An 'ultimate owner' is defined in subsection 149-15(3) to include an individual.
Taxation ruling IT 2340 Income tax: capital gains: deemed acquisition of assets by a taxpayer after 19 September 1985 where a change occurs in the underlying ownership of assets acquired by the taxpayer on or before that date (IT 2340) provides relevant guidance on discretionary trusts retaining their pre-CGT status.
6. Where a trustee continues to administer a trust for the benefit of members of a particular family, for example, it will not bring section 160ZZS into application merely because distributions to family members who are beneficiaries are made in such amounts and to such of those beneficiaries as the trustee determines in the exercise of his discretion.
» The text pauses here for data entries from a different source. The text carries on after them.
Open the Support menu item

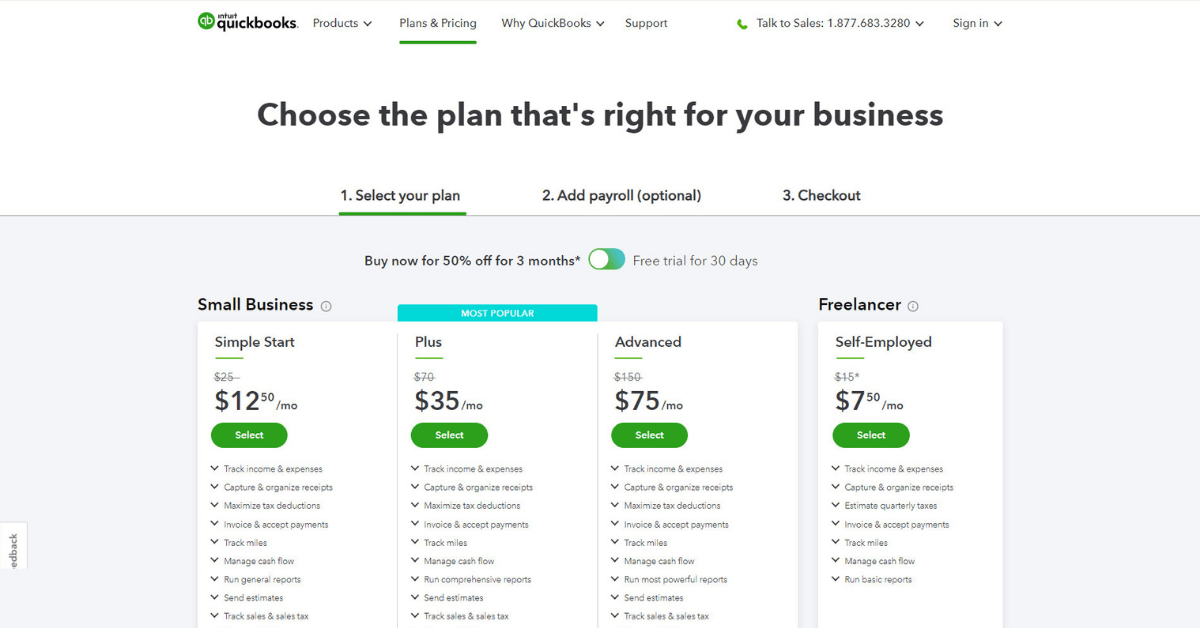coord(646,23)
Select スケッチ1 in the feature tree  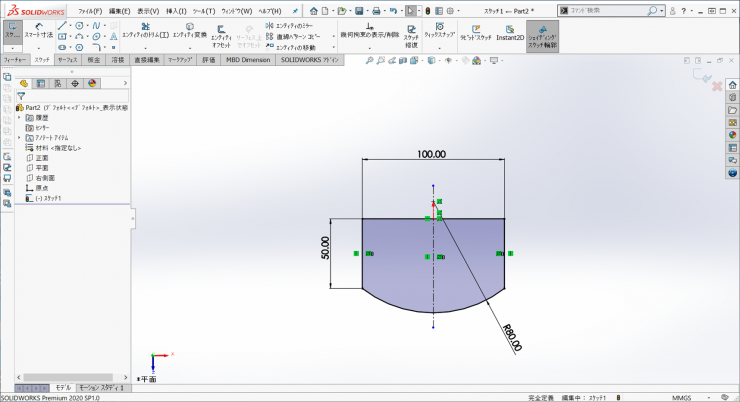(48, 198)
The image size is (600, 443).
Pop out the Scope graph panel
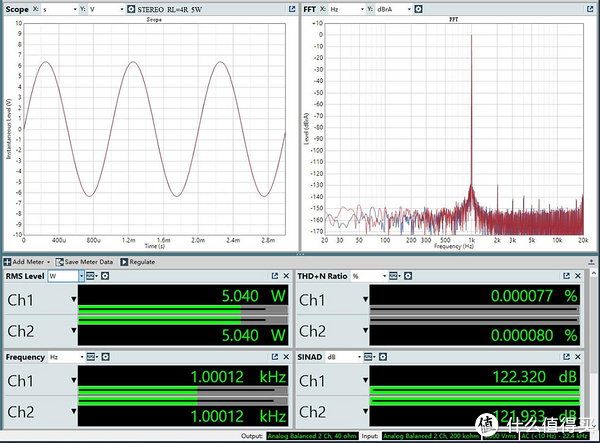click(292, 9)
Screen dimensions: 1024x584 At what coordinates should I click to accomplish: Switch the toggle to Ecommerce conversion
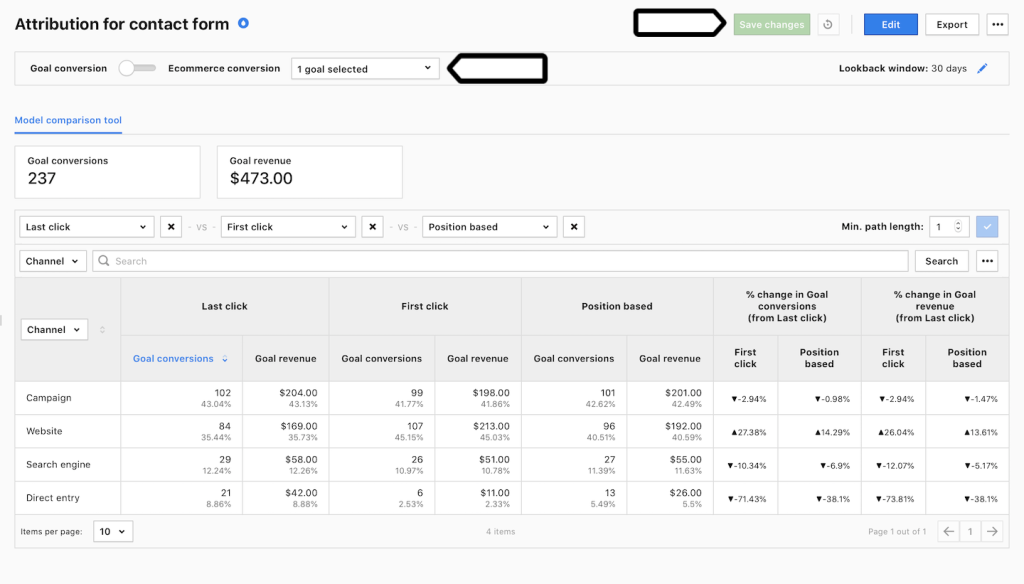(137, 68)
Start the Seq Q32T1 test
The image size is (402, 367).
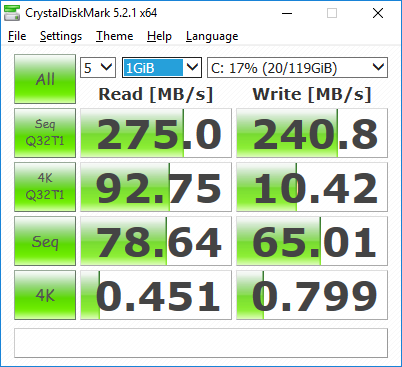(45, 133)
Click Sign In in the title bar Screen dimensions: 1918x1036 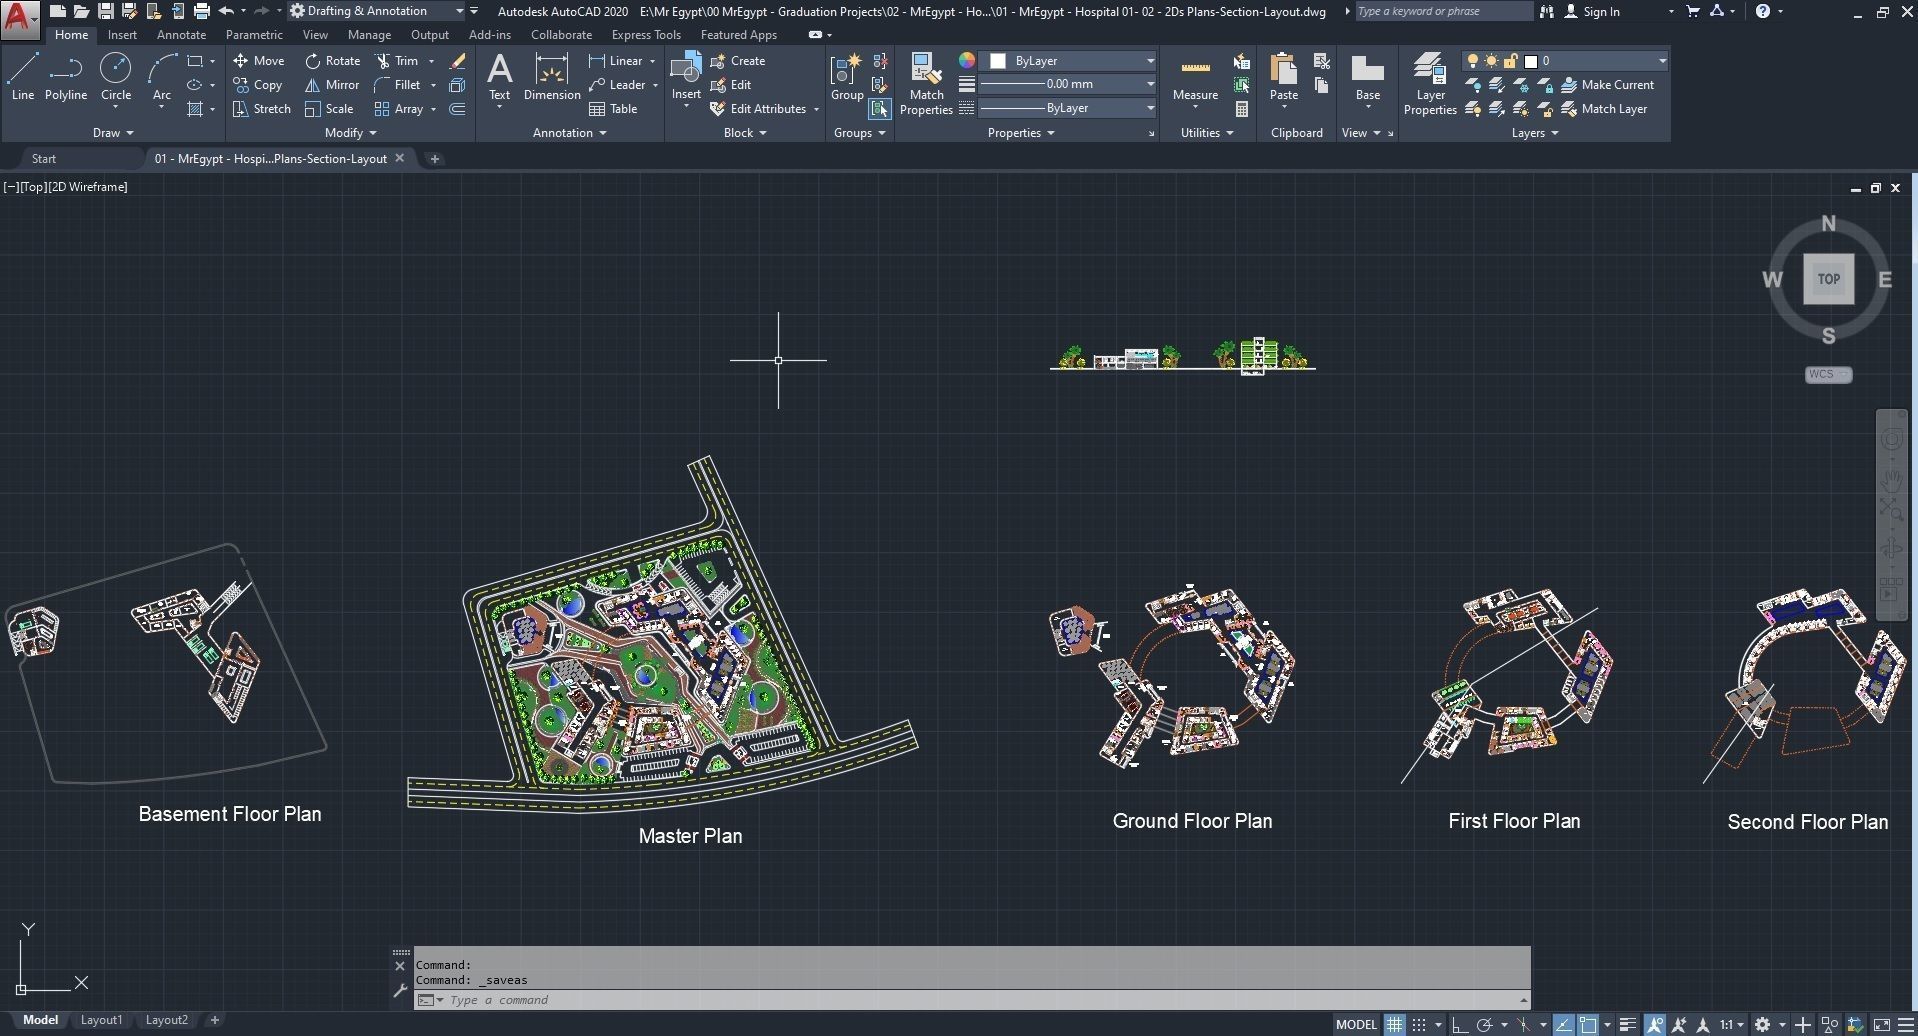point(1600,12)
7. In such a case the Commissioner would, in terms of sub-section 160ZZS(1), find it reasonable to assume that for all practical purposes the majority underlying interests in the trust assets have not changed. That is consistent with the role of the section to close potential avenues for avoidance of tax in cases where there is a substantial change in underlying ownership of assets and the legislative guidance contained in Subdivision G of Division 3 of Part III of the Act. On that basis, trust assets acquired by the trustee before 20 September 1985 would remain outside the scope of the capital gains and losses provisions of the Act.
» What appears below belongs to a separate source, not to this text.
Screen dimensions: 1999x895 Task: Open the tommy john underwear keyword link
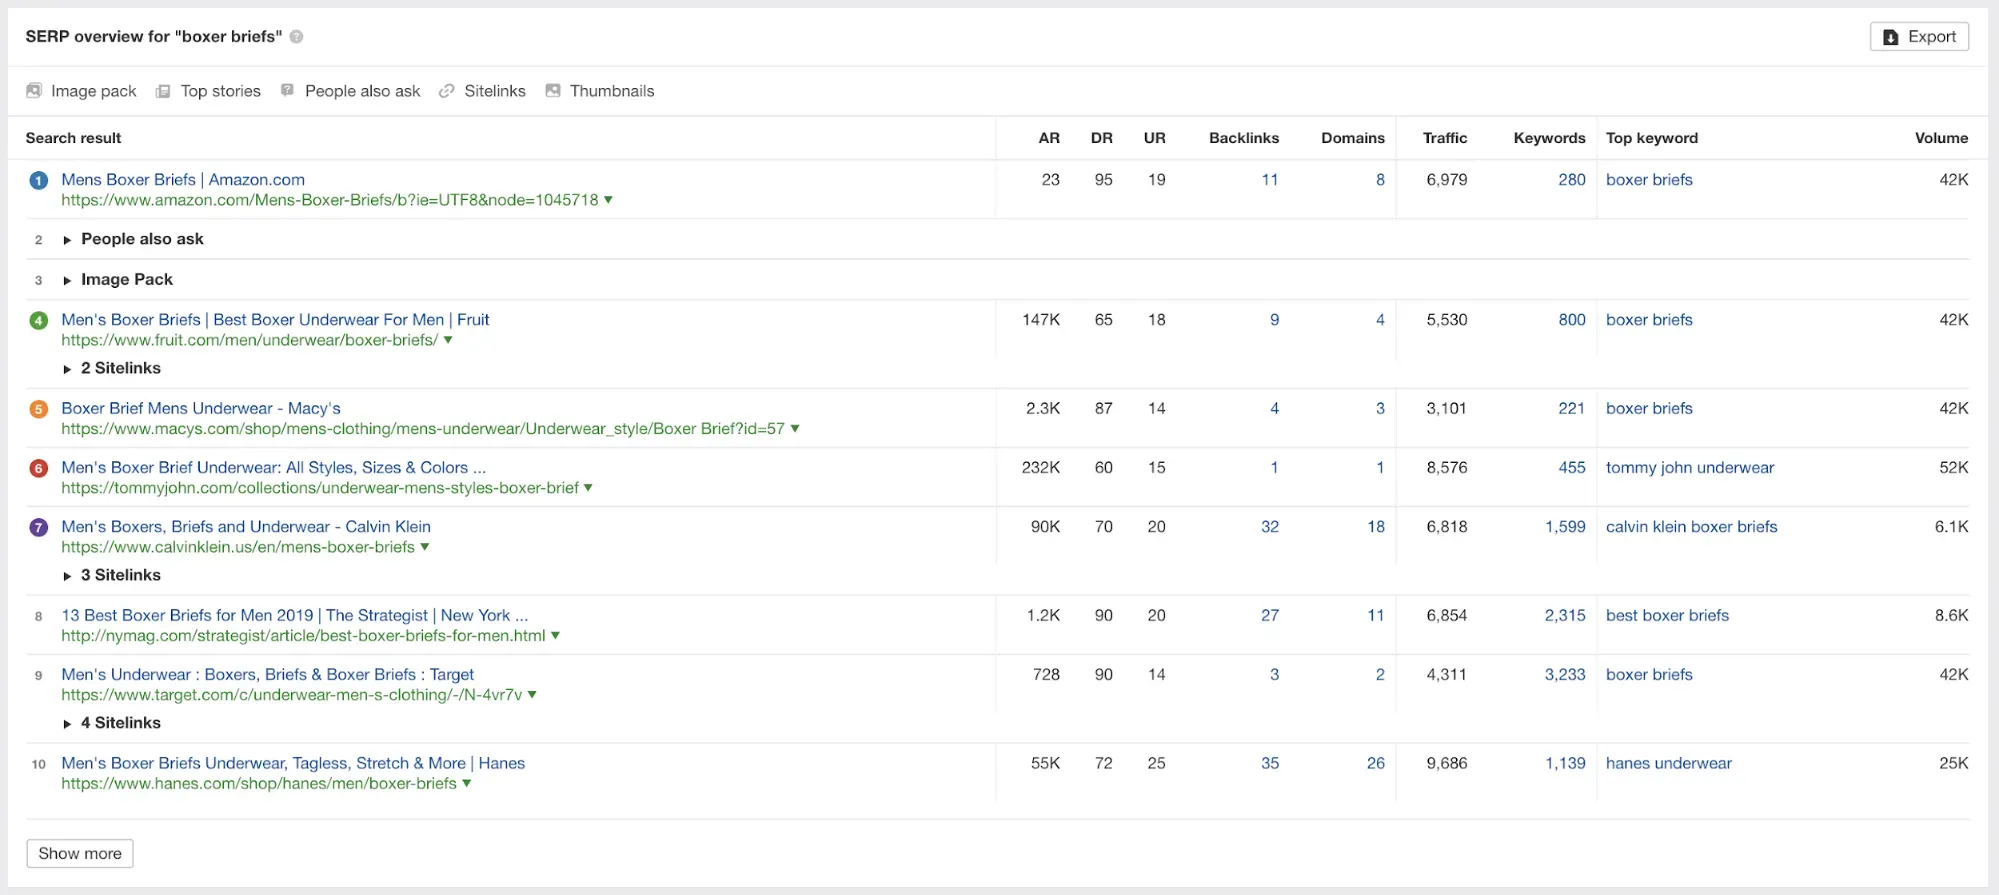[x=1689, y=468]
8. On the other hand where, by the exercise of a trustee's discretionary powers to appoint beneficiaries or by amendment of the trust deed, there is in practical effect a change of 50% or more in the underlying interests in the trust assets - such as where the members of a new family are substituted as recipients of distributions from the trust in place of persons who were formerly the object of such distributions - the section would have its intended application as described.
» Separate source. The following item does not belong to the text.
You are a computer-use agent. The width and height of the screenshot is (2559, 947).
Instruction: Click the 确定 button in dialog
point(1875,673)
Application to your circumstances
Family A members have always been the beneficiaries of the Trust. We accept that the amendment to the Trust did not result in members of a 'new family' being substituted for members of Family A. Members of Family A were the beneficiaries of the Trust both before and after the amendment. The trustee continued to administer the Trust for the benefit of members of the 'particular family' being family A. Consequently Division 149 does not apply to deem the goodwill of the Business operated by the Trust to be a post-CGT asset
Question 4
Summary
The capital gain the Trust made from the sale of the goodwill of the Business can be disregarded under paragraph 104-10(5)(a). We do not consider that either the essential nature of the Trust's business or the majority underlying interests in its goodwill to have changed since establishment prior to 20 September 1985.
Detailed reasoning
Under paragraph 104-10(5)(a), a capital gain you make from a CGT event A1 is disregarded if you acquired the asset before 20 September 1985.
As per question 1 of this ruling. The sale of the goodwill of the Business was a CGT event A1.
Per question 2, the essential nature of the Business established by the Trust prior to 20 September 1985 has not changed. The goodwill of the Business operated by the Trust is considered to be a CGT asset acquired before 20 September 1985.
Per question 3, as the majority underlying interest of the Trust has not changed, Division 149 does not apply to deem the goodwill of the Business to be a post-CGT asset.
Consequentially, the capital gain the Trust made from the sale of the goodwill of the Business can be disregarded under paragraph 104-10(5)(a).